:: EXERCISE TASKS ::
1. In the Mad Rock Lotus review, can you repeat the passage from "Skepticism, brand prejudice, rubber" to "have ridiculously dialed.", changing "belayer" to "climbing partner"?
2. According to the Mad Rock Lotus review, what rubber is used on the shoe?

:: DOCUMENT EXTRACT ::
Skepticism, brand prejudice, rubber rumors … these are a few reason’s why I initially doubted the new Women’s Lotus by Mad Rock. So I began
climbing in the Lotus exclusively while warming up, unwilling to risk trying out a new shoe while repointing, or worse, during an onsight. I would put on the downturned velcro slippers, remind my belayer I was in new shoes, and start analyzing them with every move as I lazily made my way up the handful of sport climbs I have ridiculously dialed.
About three weeks into my routine of warming-up in the Lotus, however, I absent-mindedly ventured into unknown territory. As I pulled into a short crux on a route I’d never climbed I looked down … oh no! I had forgotten to switch back to my “tried and true” shoes, and I was cruxing.
I instinctually let out a defeated “Take!” but luckily, my belayer was slow to take up slack. As I sucked into the wall, awaiting the tension of the
rope, I pulled through the crux, screaming “No, don’t take!”
Embarrassment aside, I pressed on and closed-in on a rare first-try send. By the time I clipped the chains, the Lotus had officially impressed me.
The Mad Rock Lotus is a women’s specific performance slipper that has been designed for “tackling comps and especially overhanging terrain,” according to Mad Rock. The shoe is moderately downturned with a slight asymmetry. The shoe has a neoprene split tongue and single hook-and-loop closure tab that criss-crosses the top of the shoe. The closure secures the shoe well, but the strap keeps the split tongue from opening completely.
The initial fit is snug and aggressively sized—meaning don’t downsize at all with the Lotus. For example, I wear a size 8 street shoe and wore the
Lotus in an 8.5 for a true performance fit. Over time the synthetic Syn Flex uppers stretched out only slightly, less than a half size. If you don’t like insanely tight shoes, size up. The shoe fit my mid-volume foot well with no gapping or puckering.
Mad Rock preaches the gospel of performance without pain, and I’m now a believer. The Lotus strikes a balance between tension and comfort without heavily sacrificing power to the toe. The shoe securely cups your mid-foot thanks to the elastic Arch Flex system. The midsole on the Lotus is quite soft, so on any terrain except for steeply overhanging routes, you’ll be relying on foot strength. After a long, gently overhanging pitch with a lot of stemming, my feet were noticeably tired. The toe-box is stiffer than the mid-sole, and left me wanting a bit more sensitivity for precise smears.
I’ve worn the Lotus while sport climbing on both limestone and granite and while training in the gym. They’ve excelled on all overhanging terrain, and can heel or toe hook as well as any shoe I’ve ever worn. The extra flange of rubber on the heel cup didn’t improve my heel hooking ability, but it stayed comfortably in place. The Science Friction 3.0 rubber performed well on all surfaces, with average durability.

:: SUPPLIED DATA ::
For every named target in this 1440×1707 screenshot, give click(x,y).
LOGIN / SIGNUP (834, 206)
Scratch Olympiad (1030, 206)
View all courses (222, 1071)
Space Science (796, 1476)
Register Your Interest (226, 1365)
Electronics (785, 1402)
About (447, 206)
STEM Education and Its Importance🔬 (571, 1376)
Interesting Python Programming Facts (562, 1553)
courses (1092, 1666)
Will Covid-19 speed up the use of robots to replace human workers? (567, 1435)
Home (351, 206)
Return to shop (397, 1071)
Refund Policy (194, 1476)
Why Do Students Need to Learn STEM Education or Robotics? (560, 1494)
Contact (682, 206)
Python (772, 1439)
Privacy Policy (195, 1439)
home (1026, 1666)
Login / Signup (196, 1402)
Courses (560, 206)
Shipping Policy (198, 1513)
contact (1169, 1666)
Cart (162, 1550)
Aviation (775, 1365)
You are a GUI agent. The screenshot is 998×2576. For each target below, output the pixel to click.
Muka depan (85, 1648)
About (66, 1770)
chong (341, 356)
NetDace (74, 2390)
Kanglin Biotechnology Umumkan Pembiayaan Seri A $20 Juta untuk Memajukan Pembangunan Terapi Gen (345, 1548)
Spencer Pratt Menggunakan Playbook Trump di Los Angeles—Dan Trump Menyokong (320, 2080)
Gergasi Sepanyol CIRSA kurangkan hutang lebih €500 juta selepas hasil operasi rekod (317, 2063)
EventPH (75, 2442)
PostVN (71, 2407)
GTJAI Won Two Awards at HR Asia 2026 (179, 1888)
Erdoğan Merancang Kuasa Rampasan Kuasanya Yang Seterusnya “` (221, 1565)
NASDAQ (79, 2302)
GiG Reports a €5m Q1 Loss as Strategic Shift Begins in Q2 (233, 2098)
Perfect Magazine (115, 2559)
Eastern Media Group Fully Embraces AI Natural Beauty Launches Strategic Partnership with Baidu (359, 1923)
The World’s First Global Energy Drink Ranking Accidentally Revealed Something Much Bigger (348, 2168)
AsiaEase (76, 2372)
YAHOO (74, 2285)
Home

:: EXERCISE ANSWERS ::
1.
Skepticism, brand prejudice, rubber rumors … these are a few reason’s why I initially doubted the new Women’s Lotus by Mad Rock. So I began
climbing in the Lotus exclusively while warming up, unwilling to risk trying out a new shoe while repointing, or worse, during an onsight. I would put on the downturned velcro slippers, remind my climbing partner I was in new shoes, and start analyzing them with every move as I lazily made my way up the handful of sport climbs I have ridiculously dialed.

2. Science Friction 3.0 rubber.